Plus vistes que les traits qu’un bon archer decoche,
Il voit de fiers torrents bondir de roche en roche :
Et se precipiter en tournoyant tousjours,
Dans le creux des vallons où va tomber leur cours :
Mais avec tant de bruit, mais avec tant d’escume,
Que le cœur le plus ferme à peine l’accoustume.
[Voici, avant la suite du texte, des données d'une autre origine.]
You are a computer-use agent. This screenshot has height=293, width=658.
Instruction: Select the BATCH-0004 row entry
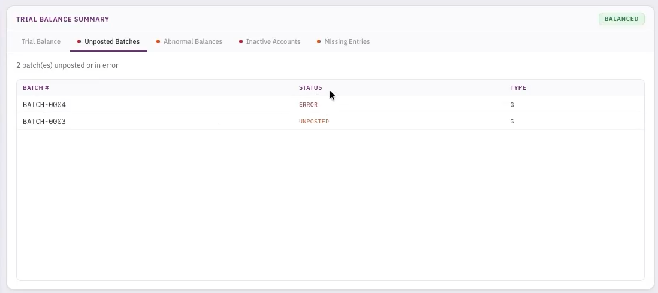44,105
Il traverse des monts qui font horreur à voir ;
Des monts où le soleil semble estre sans pouvoir ;
Où la neige eternelle à grands tas amassée,
S’endurcit, et devient transparente et glacée :
Se herisse, et pendant à pointes de cristal,
En semble couronner son affreux lieu natal.
Des cimes des rochers les figures cornuës,
En lassant les regards se perdent dans les nuës :
Et de tous les costez en ces lieux peu feconds,
Des antres tenebreux s’enfoncent sous ces monts.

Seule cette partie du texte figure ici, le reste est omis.